• Okuma Metni:
──────

Kanal 7 neden hedef tahtasında?

KANAL 7'nin mason haberinden sonra..(Görüntülerde yalnızca 33. dereceden masonların katılabildiği "şeytana tapma ayini" icra edilmekteydi)

Kanal 7’nin mason ayinleri haberi
Kanal 7 neden hedef tahtasında? Çok önemli bir soru bu sevgili okuyucularım.

2008 yılının önemli medya olaylarından olan Kanal 7 ve Deniz Feneri komplosunu çözmemiz, dünyadaki ve Türkiye’deki medya düzenini de doğru kavramamıza yarayacak çünkü. Birlikte cevaplayalım o zaman bu soruyu..

O günü mutlaka hatırlıyorsunuzdur: Türkiye, 7 Ocak 1997 Pazartesi akşamı Kanal 7 Haber Saati'ne bakıyordu şüphesiz. Günün önemli olayları sıralanıyor ve derken günün bombası patlıyor: “Türkiye'deki 33. dereceden masonların ayin törenlerinden ilginç görüntüler.”

Masonların ne oldukları, kime hizmet ettikleri, ne tür faaliyet gösterdikleri biliniyor artık. Bu konular, bilinen şeyler olduğu için girmek istemiyorum. Fakat çok gizli çalışma metodu uyguladıkları için teşhir edilemediklerinin altını çizelim mi hep beraber?

KANAL 7 ŞOK ETTİ

Hemen belirtelim ki dünyada ilk defa mason mabetlerinde gizli çekimler gerçekleştiriliyordu. Bu iki ayrı locada çekilmiş gizli kamera görüntüleri, dünyada ilk defe Türkiye’de, Kanal 7 Televizyonu'nda yayınlanıyordu.

──────

• Veri Bölümü:

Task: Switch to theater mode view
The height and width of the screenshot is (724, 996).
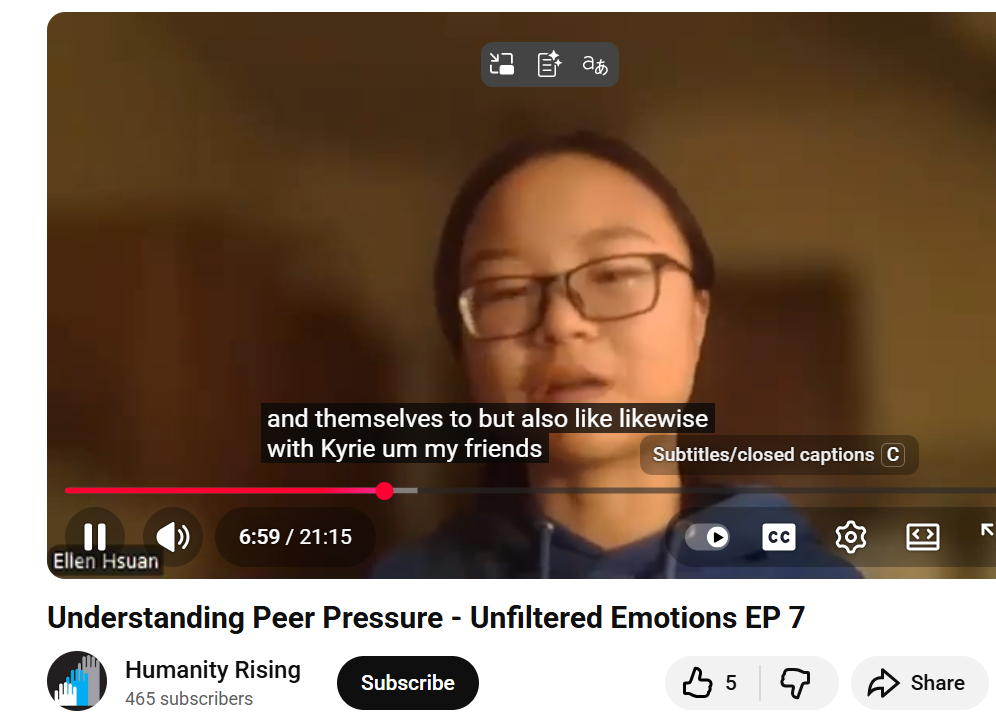Action: (922, 537)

──────

• Yazılı Görevler:
**a.** Okuma metnine göre masonlarla ilgili artık bilindiği söylenen şeyler nelerdir? Hepsini sıralayın.
**b.** Okuma metnini bittiği yerden sürdürün.

• Cevaplar:
**a.**
- Masonların ne oldukları
- Kime hizmet ettikleri
- Ne tür faaliyet gösterdikleri

**b.**
Üst düzey bürokratlar ve seçkinlerin girebildiği mason localarının ayinlerinin bu dehşet verici görüntülerinin Kanal 7’de yayınlanması olayı, hem Türk halkını, hem de yüksek derecelere ulaşmamış masonları şok etti.

Görüntülerde yalnızca 33. dereceden masonların katılabildiği "şeytana tapma ayini" icra edilmekteydi. Ayini yöneten büyük üstad, locanın ortasında kesilen bir keçinin kanını içiyor ve İbranice bazı dualar okuyarak şeytana tapma ayinini sonuçlandırıyordu: Şeytana tapanların dinlediği müzik vardı fonda. Baştan aşağı beyaz giysiler, kılıçlar, altı köşeli yıldız ve kesilen keçi. Kesilen keçinin kanının bir tasa doldurulması, kafasının bir çubuğa geçirilerek yakılması ve baş masonun İbranice duaları.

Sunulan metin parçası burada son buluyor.